=== EXERCISE GOAL ===
The required output is the exact run of lines in the listing below from the line holding "You are a computer-use" through the line holding "Screen dimensions: 474x290", with no pictures.

=== MATERIAL SHOWN ===
———
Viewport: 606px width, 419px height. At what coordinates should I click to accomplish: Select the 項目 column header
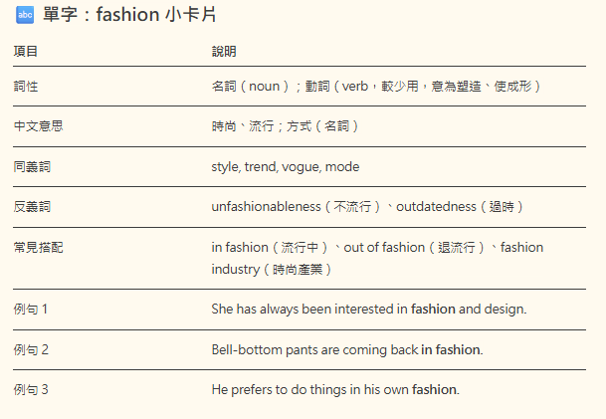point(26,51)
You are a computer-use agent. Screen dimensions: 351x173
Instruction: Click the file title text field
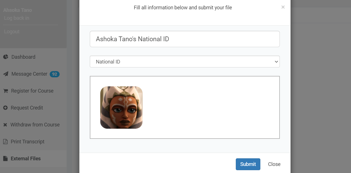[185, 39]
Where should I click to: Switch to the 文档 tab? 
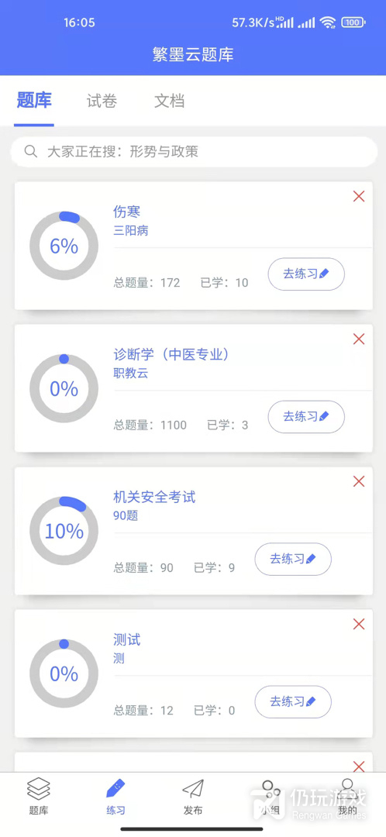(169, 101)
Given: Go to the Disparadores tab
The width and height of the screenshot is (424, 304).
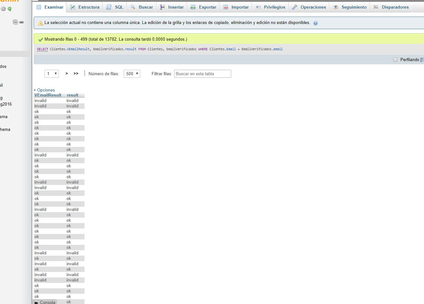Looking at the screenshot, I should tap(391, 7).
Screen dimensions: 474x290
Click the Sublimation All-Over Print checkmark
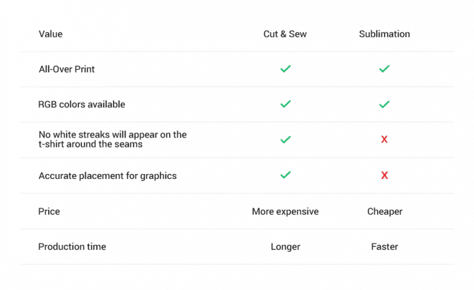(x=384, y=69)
———
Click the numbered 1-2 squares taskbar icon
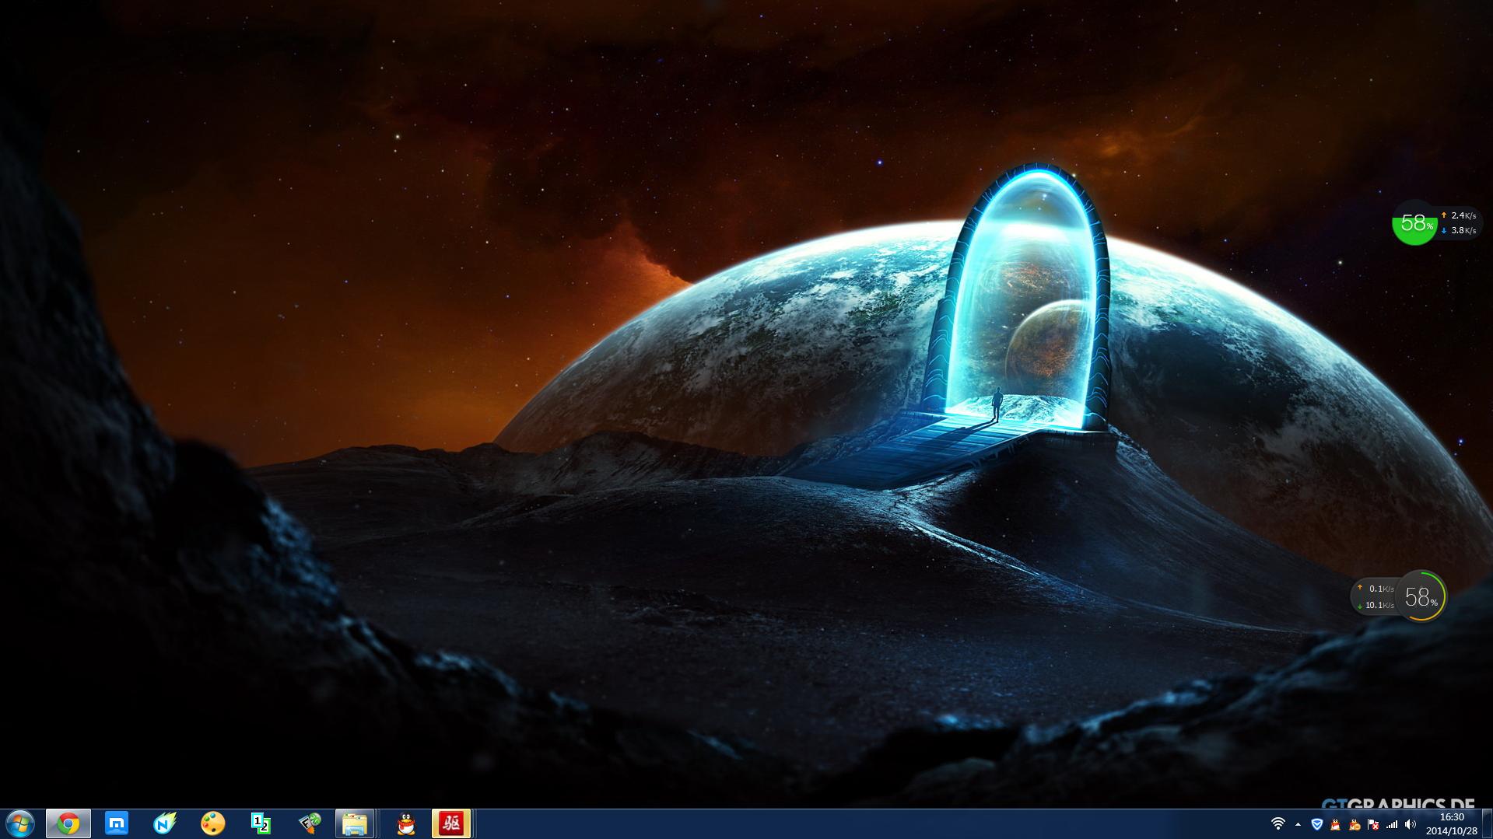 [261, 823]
———
=== EXERCISE SOLUTION ===
You are a computer-use agent. Screen dimensions: 351x173
Instruction: Click the file title text field
[185, 39]
Where should I click to: Switch to the 文档 tab? 
(169, 101)
Given: Go to the Disparadores tab
The width and height of the screenshot is (424, 304).
Looking at the screenshot, I should tap(391, 7).
Screen dimensions: 474x290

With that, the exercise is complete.